En troisième lieu, aux termes de l’article 8 de la convention européenne de sauvegarde des droits de l’homme et des libertés fondamentales : « 1° Toute personne a droit au respect de sa vie privée et familiale, de son domicile et de sa correspondance ; 2° Il ne peut y avoir ingérence d’une autorité publique dans l’exercice de ce droit que pour autant que cette ingérence est prévue par la loi et qu’elle constitue une mesure qui, dans une société démocratique, est nécessaire à la sécurité nationale, à la sûreté publique, au bien-être économique du pays, à la défense de l’ordre et à la prévention des infractions pénales, à la protection de la santé ou de la morale ou à la protection des droits et libertés d’autrui ».
Si M. B… produit un certain nombre de documents à la présente instance, notamment des factures téléphoniques, des relevés bancaires ainsi que des bulletins de salaire, établissant sa présence habituelle en France depuis le mois de septembre 2022. Il ressort des pièces du dossier qu’il y est entré irrégulièrement et n’a entamé aucune démarche aux fins de régulariser sa situation au regard du droit au séjour, et ces documents ne permettent pas de justifier qu’il aurait fixé en France le centre de ses intérêts privés et familiaux En outre, s’il a conclu un contrat de travail à durée indéterminée le 1er janvier 2024, il ressort des mentions portées sur celui-ci qu’il s’est prévalu de la nationalité italienne sans démontrer en être titulaire. Au demeurant, cette seule circonstance ne permet pas d’établir qu’il justifie d’une intégration particulière en France ni, tel qu’exposé au point 9 de la présente ordonnance, qu’il remplit les critères pour se voir délivrer de plein droit un titre de séjour en qualité de salarié. Enfin, le requérant ne produit aucun élément permettant d’établir qu’il serait dans l’incapacité d’établir sa vie privée et familiale dans son pays d’origine. Dans ces conditions, la décision en litige ne porte pas au droit de M. B… au respect de sa vie privée et familiale une atteinte disproportionnée au regard des buts qu’elle poursuit. Par suite, le moyen tiré de la méconnaissance des stipulations de l’article 8 de la convention européenne de sauvegarde des droits de l’homme et des libertés fondamentales doit être écarté. Pour les mêmes motifs, le moyen tiré de l’erreur manifeste d’appréciation de sa situation doit également être écarté.

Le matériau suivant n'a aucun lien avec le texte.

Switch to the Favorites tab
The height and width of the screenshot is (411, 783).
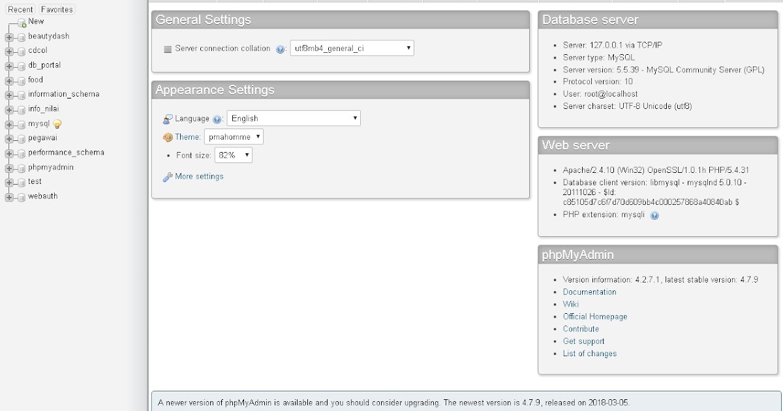tap(56, 9)
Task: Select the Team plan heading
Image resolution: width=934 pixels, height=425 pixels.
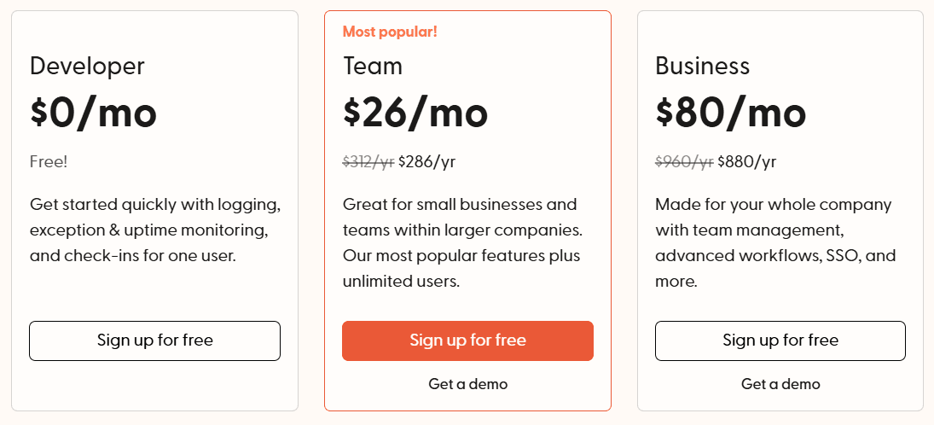Action: pos(372,66)
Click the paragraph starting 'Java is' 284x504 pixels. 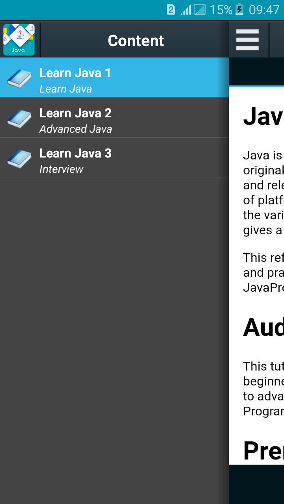263,193
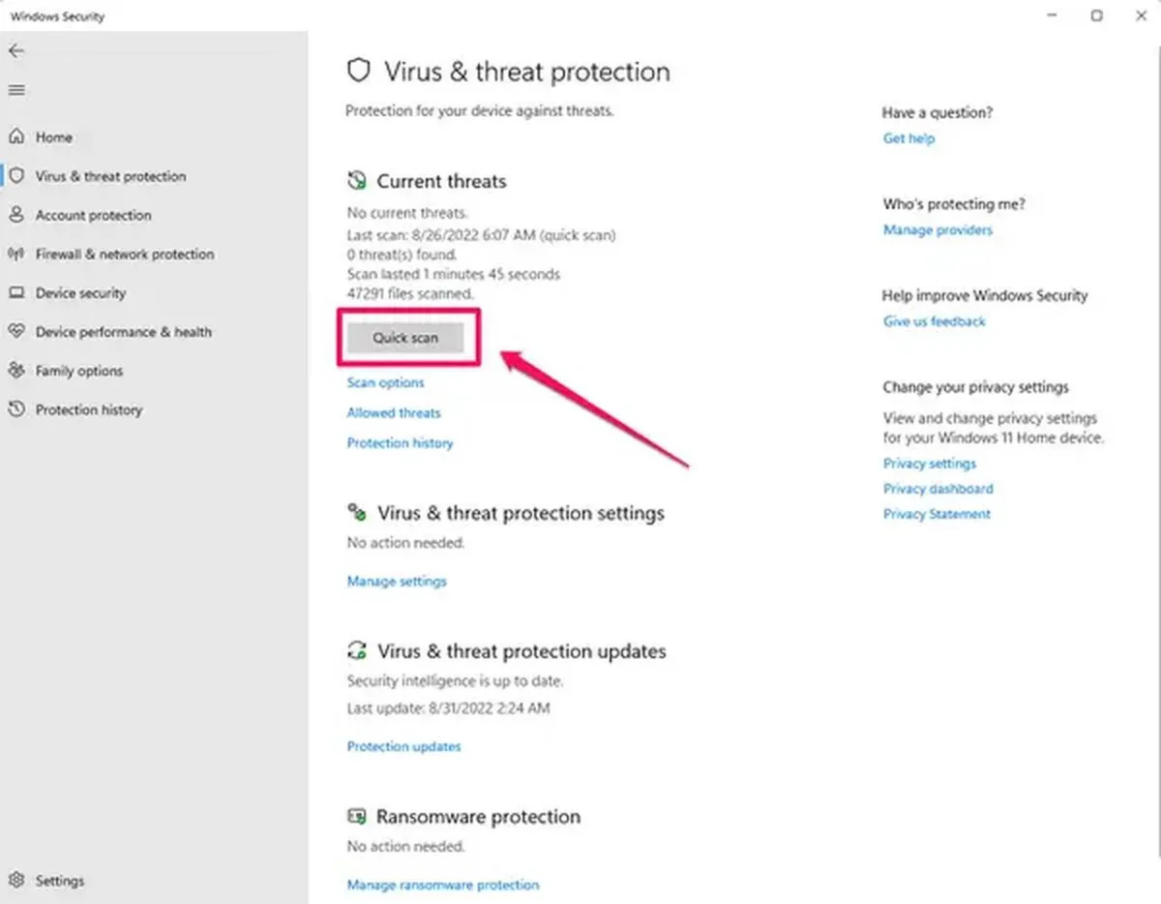Open the hamburger navigation menu icon
The image size is (1161, 904).
[16, 90]
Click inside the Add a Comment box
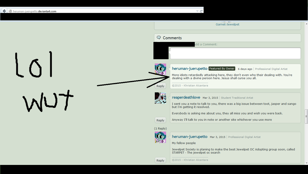This screenshot has width=308, height=174. (x=235, y=53)
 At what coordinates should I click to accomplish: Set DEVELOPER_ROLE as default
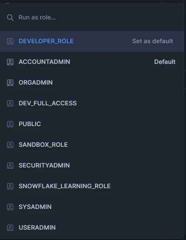[153, 41]

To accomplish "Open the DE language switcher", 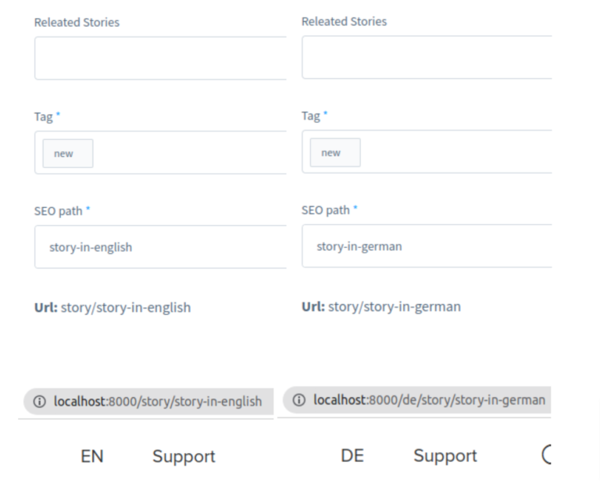I will tap(352, 456).
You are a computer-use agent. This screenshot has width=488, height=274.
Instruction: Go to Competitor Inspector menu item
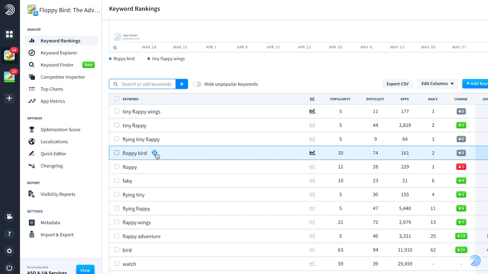click(63, 77)
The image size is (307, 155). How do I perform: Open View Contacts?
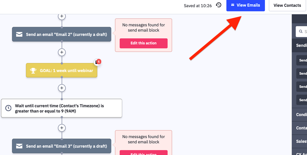287,6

Il résulte de tout ce qui précède que la requête de M. B… est manifestement dépourvue de fondement. Dès lors, ses conclusions présentées à fin d’annulation et d’injonction sous astreinte peuvent être rejetées en application du dernier alinéa de l’article R. 222-1 du code de justice administrative. Il en va de même, par voie de conséquence, des conclusions tendant à l’application des dispositions de l’article L. 761-1 du code de justice administrative et de l’article 37 de la loi du 10 juillet 1991.
O R D O N N E :
Article 1er : La requête de M. B… est rejetée.

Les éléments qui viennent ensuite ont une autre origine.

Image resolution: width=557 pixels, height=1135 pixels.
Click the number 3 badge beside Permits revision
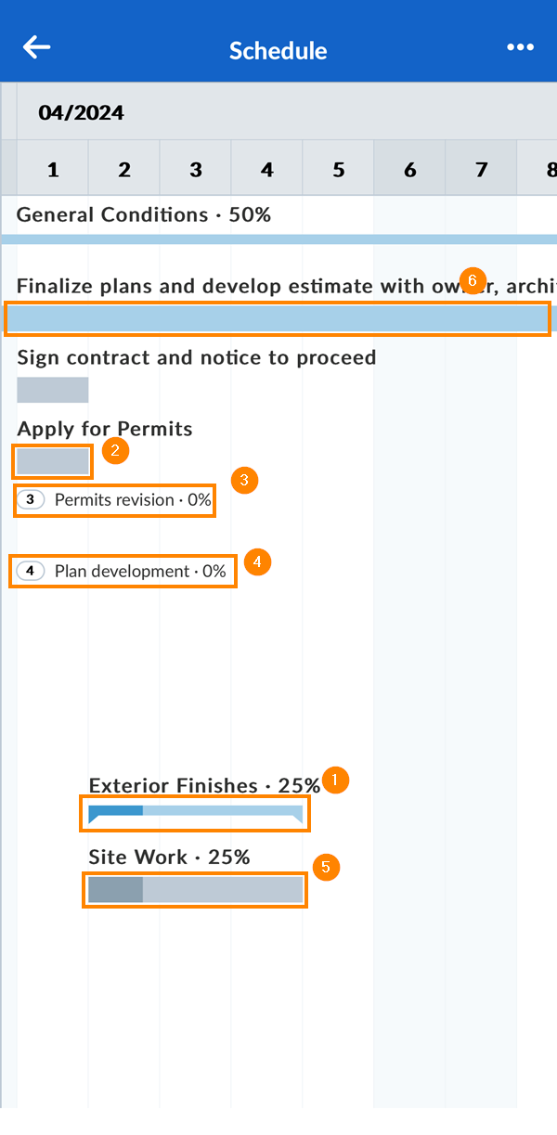click(x=31, y=500)
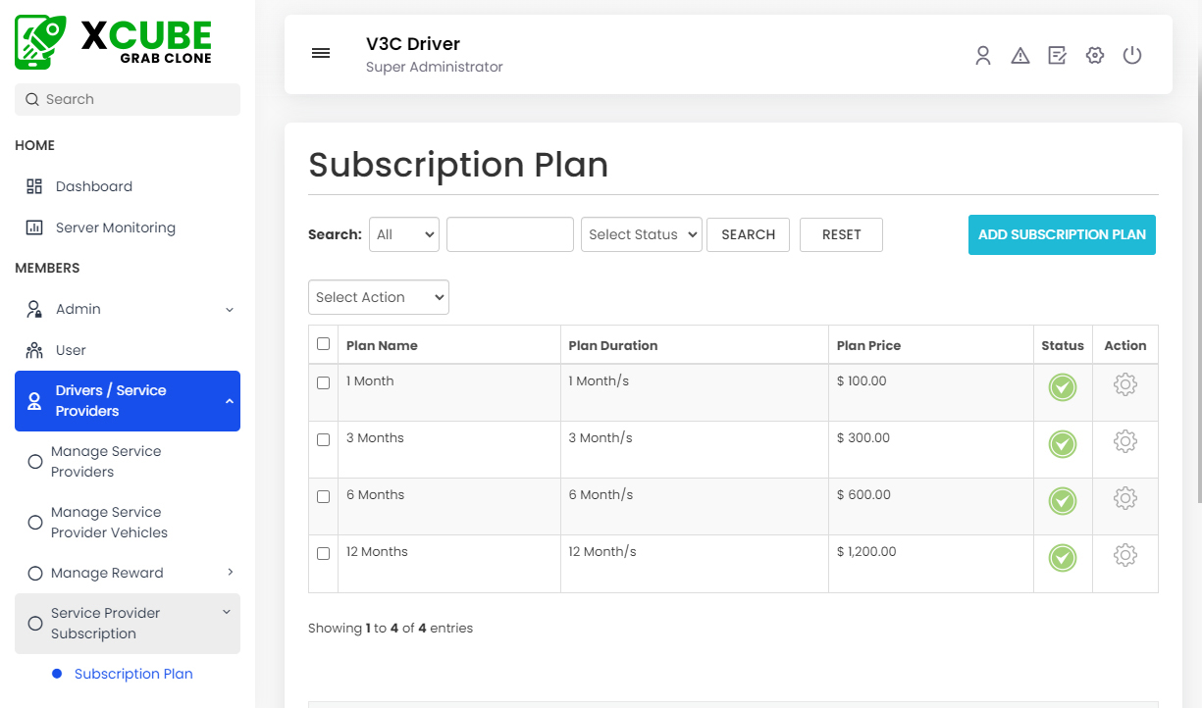This screenshot has height=708, width=1202.
Task: Click the XCUBE Grab Clone logo
Action: point(112,41)
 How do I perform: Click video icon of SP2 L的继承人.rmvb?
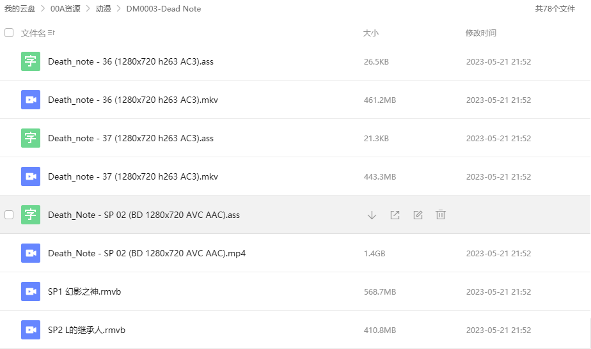[x=30, y=330]
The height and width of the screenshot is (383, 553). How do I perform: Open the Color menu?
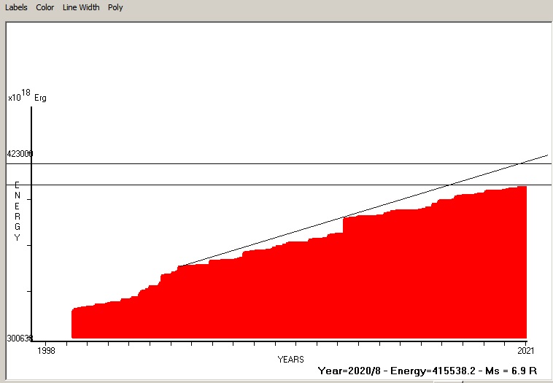tap(45, 7)

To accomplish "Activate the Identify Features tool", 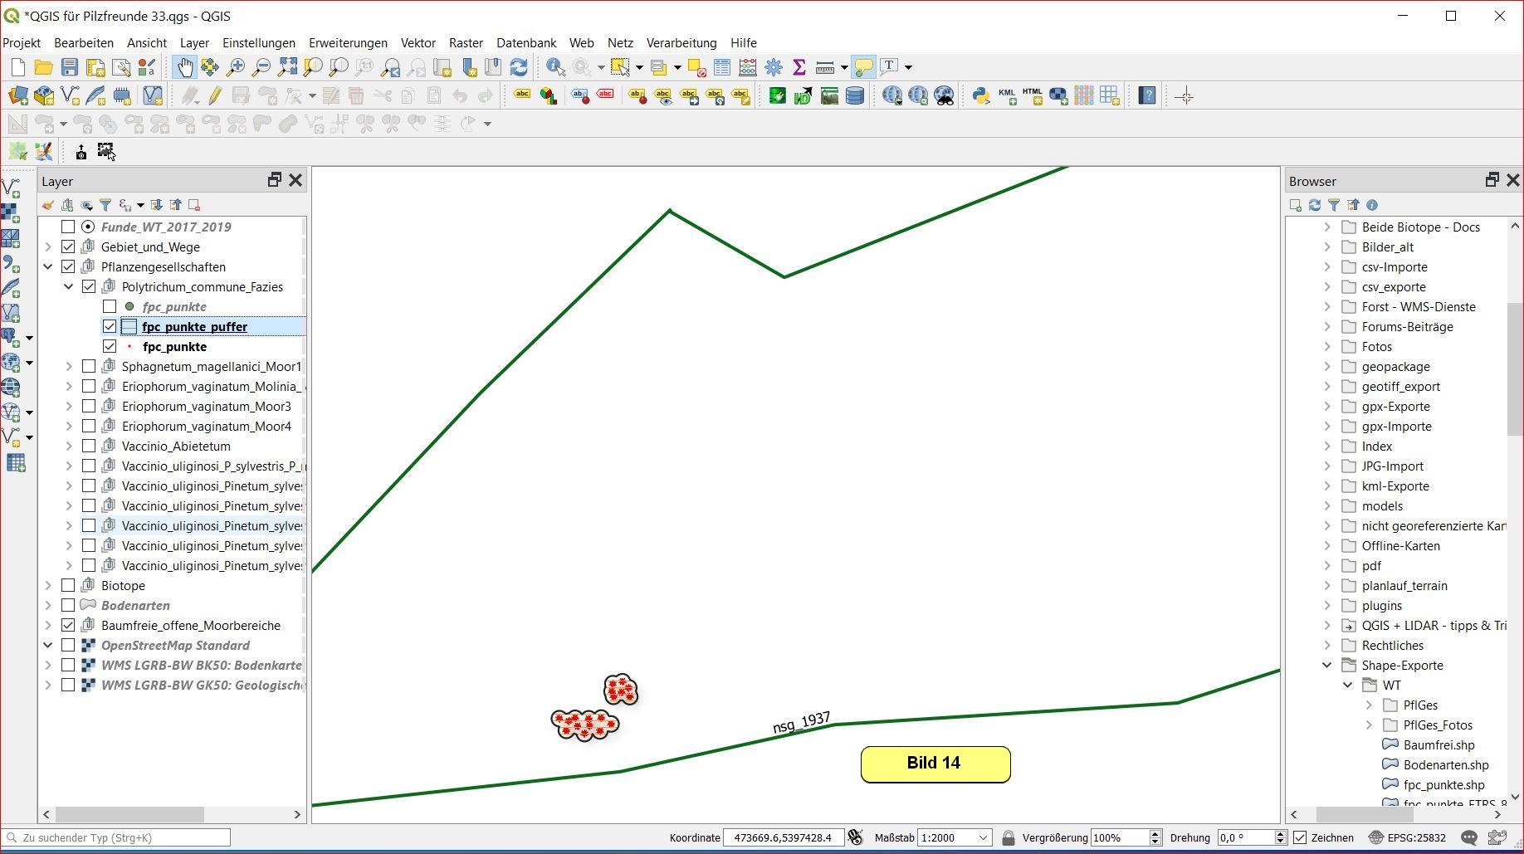I will tap(555, 67).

Article 2 : La présente ordonnance sera notifiée à M. A… B… et au ministre de l’intérieur.
Copie en sera adressée au préfet de la Haute-Garonne.
Fait à Toulouse, le 31 octobre 2025.
Le président de la 2ème chambre,
signé
Olivier Massin
La République mande et ordonne au ministre de l’intérieur, en ce qui le concerne, ou à tous commissaires de justice à ce requis, en ce qui concerne les voies de droit commun contre les parties privées, de pourvoir à l’exécution de la présente ordonnance.